02-22-2008

Urgh.

Gastro-intestinal distress sucks.

I woke up about 2am with horrible cramps, and was in and out of the bathroom for 2 hours before the pepto kicked in and I was able to sleep for a bit...and I just plain could not concentrate at work today. I did the bare minimum of work, when I wasn't napping, which puts me behind. And I was doing so well earlier this week. And I'm *still* feeling ooky. Tummy's all crampy and gurgly. I just feel...off. Not fun at all.

The weirdest thing? One of my coworkers (in Anchorage) wrote in this morning; he had exactly the same problem last night, and was going to stay home and rest at least until lunchtime (I don't know if he ever made it in). Really bizarre. I'm starting to wonder if it could have been something I ate, or if it's some kind of virus. I'm just so draggy. No other symptoms, though. :huh:

We've got a bunch of people coming over tomorrow to hand out and play games...and the house is SO not ready. I have a nail appointment in the morning, so I'll be doing that and picking up supplies on the way home; it'll be up to DH to get the house ready. I just hope I'm feeling better. Maybe I should just go to bed now. Bleck.

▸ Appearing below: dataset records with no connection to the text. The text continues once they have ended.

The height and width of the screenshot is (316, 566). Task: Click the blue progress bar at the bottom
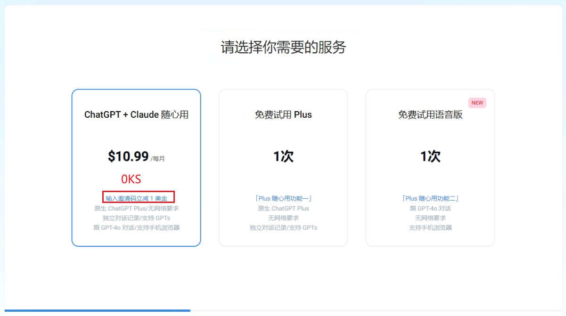[97, 310]
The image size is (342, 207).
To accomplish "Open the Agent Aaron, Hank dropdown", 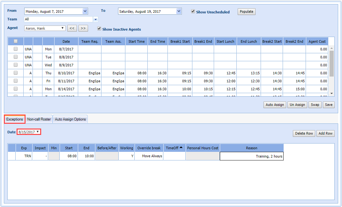I will pos(63,28).
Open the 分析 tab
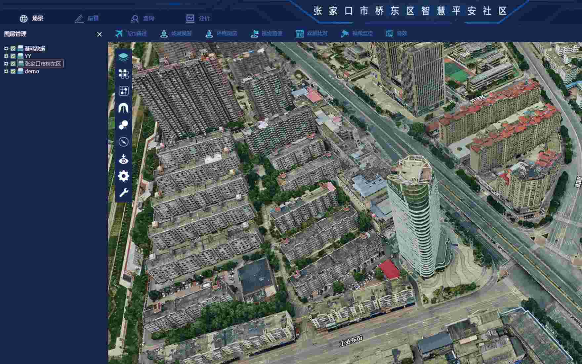 click(x=198, y=19)
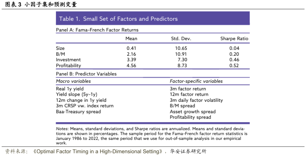The height and width of the screenshot is (156, 306).
Task: Click the Table 1 title header
Action: point(118,19)

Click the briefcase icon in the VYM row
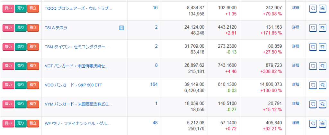322,104
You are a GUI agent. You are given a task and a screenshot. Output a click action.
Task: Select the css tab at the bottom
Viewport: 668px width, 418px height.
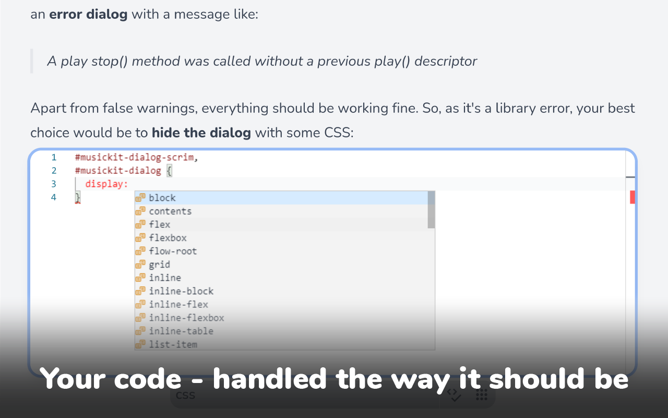(186, 395)
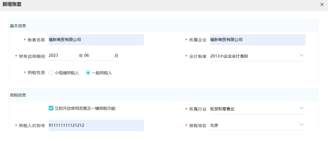Focus the 纳税人识别号 input field
This screenshot has height=141, width=328.
tap(96, 125)
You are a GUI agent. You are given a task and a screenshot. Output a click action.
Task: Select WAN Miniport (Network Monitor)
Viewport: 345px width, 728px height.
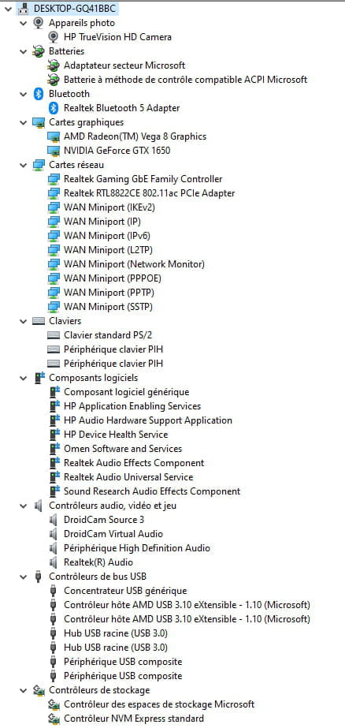[x=134, y=264]
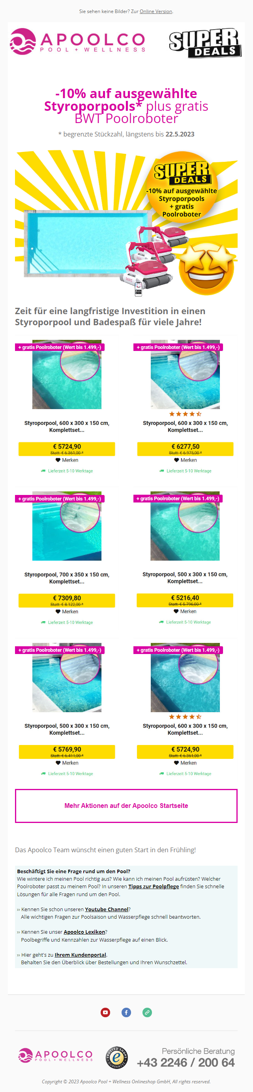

My mom called today to thank me for the knitted stuff I sent her (that I wanted to finish in time for Christmas, but just didn't manage). She loved the colors, as I knew she would.

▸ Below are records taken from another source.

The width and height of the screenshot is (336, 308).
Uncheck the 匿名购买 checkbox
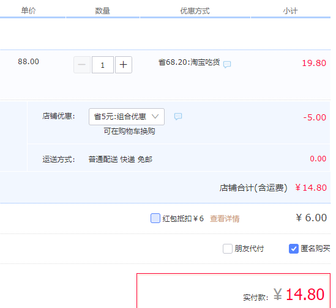pos(294,249)
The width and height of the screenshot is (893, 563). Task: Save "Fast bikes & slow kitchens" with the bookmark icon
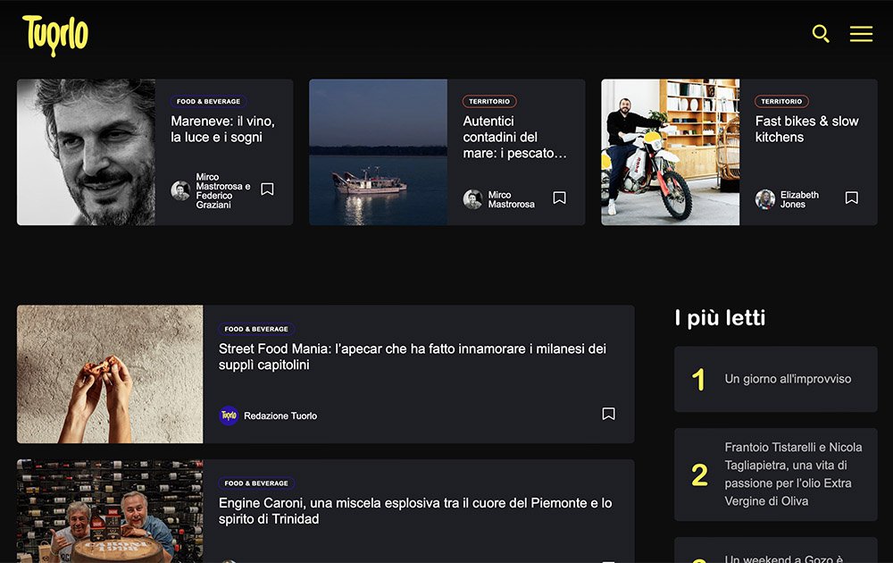coord(851,197)
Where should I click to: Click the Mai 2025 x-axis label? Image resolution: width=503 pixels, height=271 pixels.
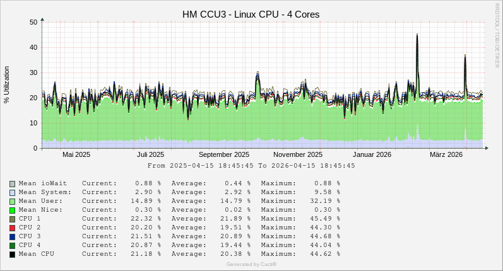click(x=76, y=154)
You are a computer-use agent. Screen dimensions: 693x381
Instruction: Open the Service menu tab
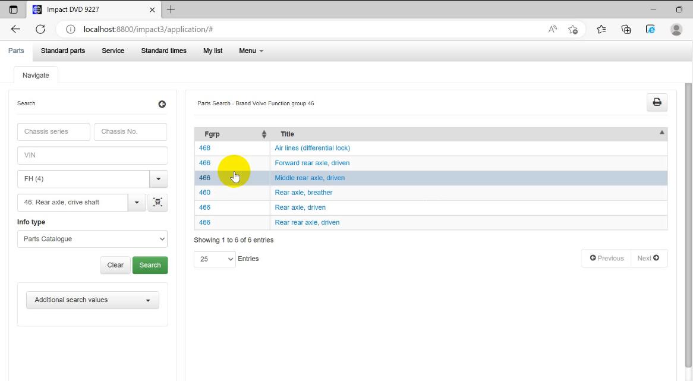click(113, 51)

She told me that the rooster that appeared on their property about a month ago, that she'd started feeding, disappeared a few days ago; they have no idea what happened to it. She was going to head out to try to find evidence of what happened to him.

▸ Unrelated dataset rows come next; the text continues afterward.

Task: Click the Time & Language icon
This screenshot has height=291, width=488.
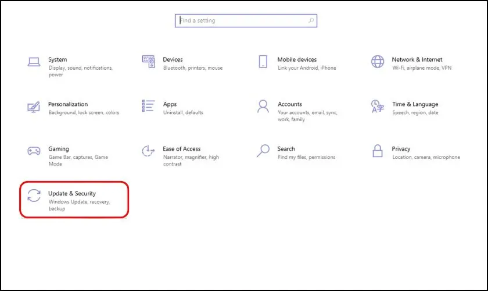Action: click(378, 107)
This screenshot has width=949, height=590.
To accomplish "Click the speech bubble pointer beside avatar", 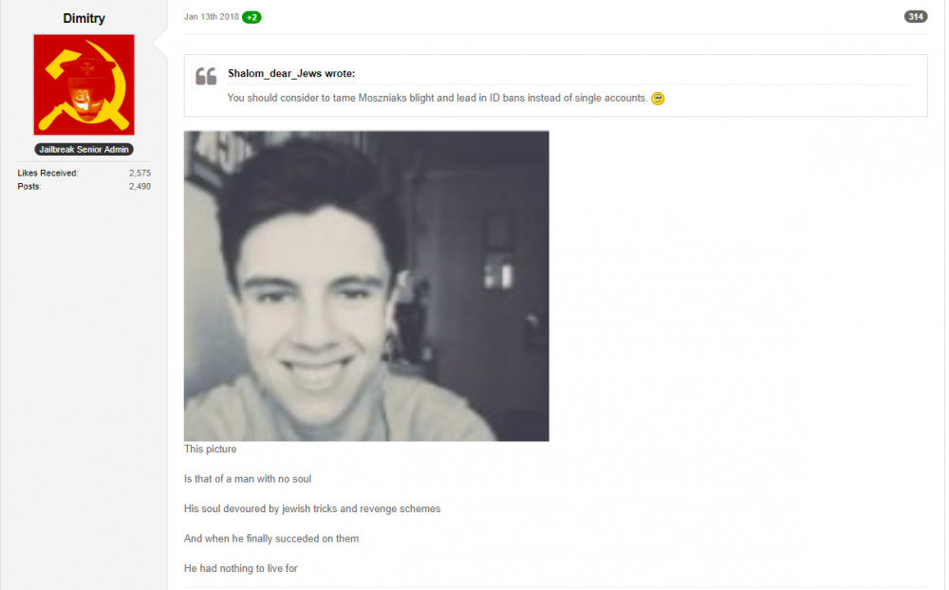I will [159, 44].
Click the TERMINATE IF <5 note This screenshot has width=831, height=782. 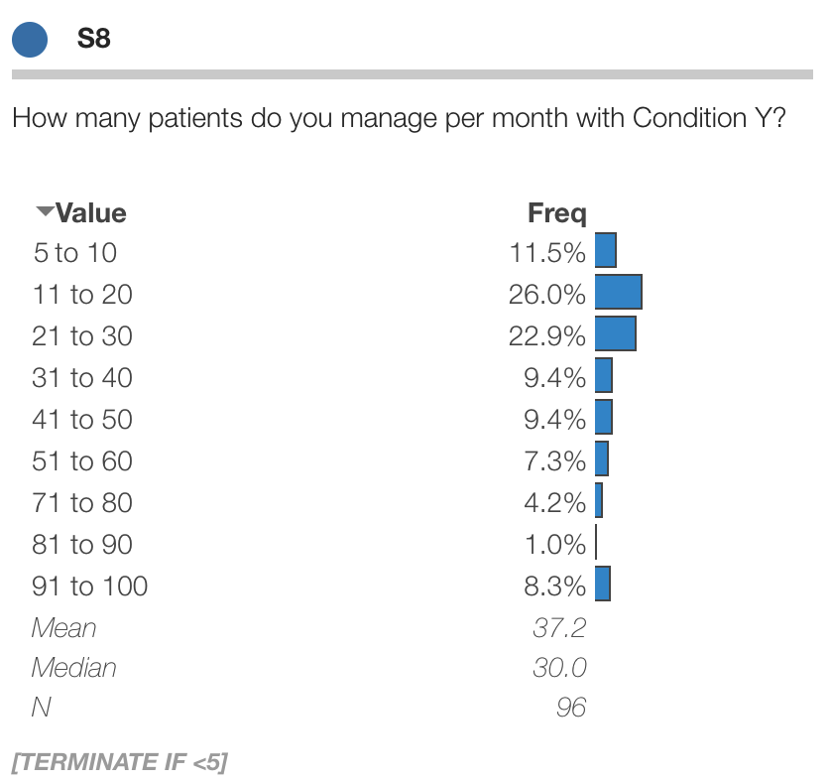119,762
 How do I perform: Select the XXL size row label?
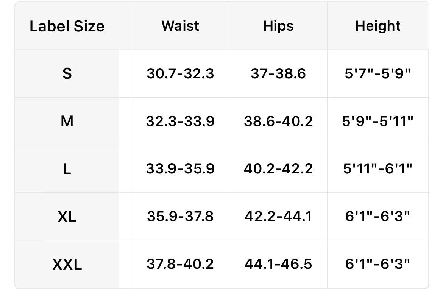[67, 264]
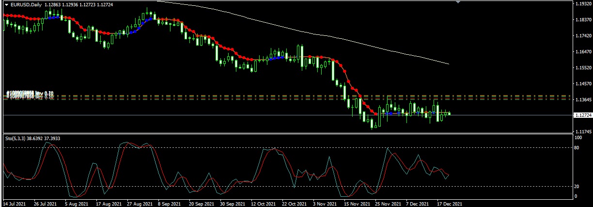Click the last candlestick on the chart
This screenshot has height=207, width=593.
[x=450, y=113]
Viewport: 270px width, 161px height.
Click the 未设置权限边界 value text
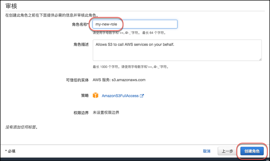coord(106,112)
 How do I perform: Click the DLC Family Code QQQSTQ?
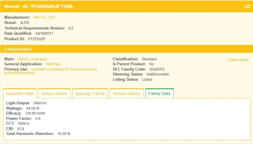157,69
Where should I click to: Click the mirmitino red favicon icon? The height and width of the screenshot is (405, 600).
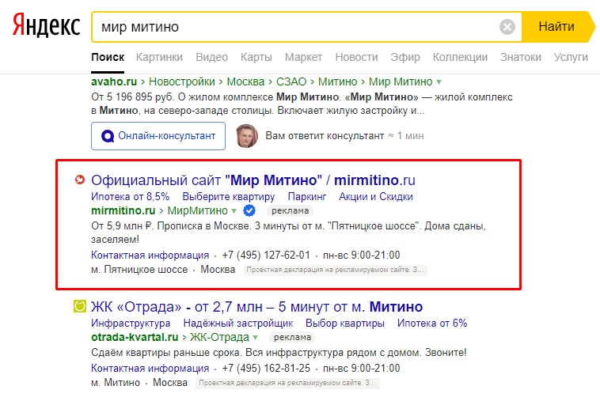pyautogui.click(x=78, y=180)
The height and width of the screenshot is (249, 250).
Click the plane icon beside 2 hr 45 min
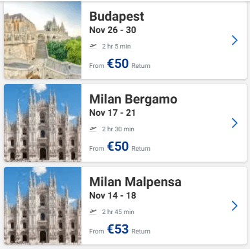[93, 211]
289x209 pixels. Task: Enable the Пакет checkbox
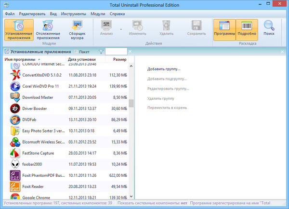[76, 52]
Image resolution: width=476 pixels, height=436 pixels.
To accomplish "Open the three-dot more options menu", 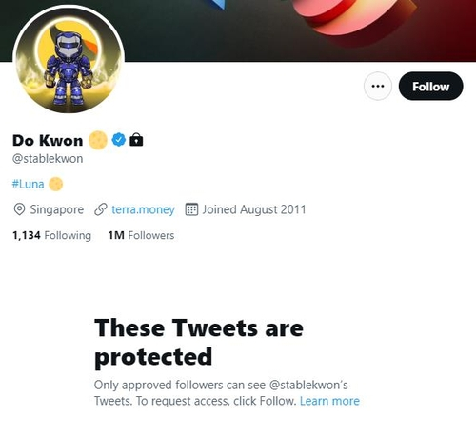I will pos(378,86).
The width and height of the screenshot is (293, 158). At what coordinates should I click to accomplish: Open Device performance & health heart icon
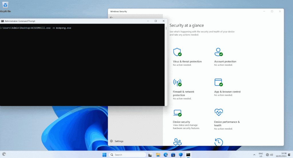[x=218, y=112]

I feel like I've been having fewer problems dealing with her memory issues. I just let her repeat herself, and help her come up with words she's groping for, if I can figure out what it is. Just talking to them over the phone every week or so probably makes that easier than if I was dealing with it full time. I've mostly been avoiding thinking about it. I think I've lowered my expectations, though, and that's increased my patience and made things easier all around. I hope I don't just have my head in the sand. I wish there was something I could do to help. *sigh*.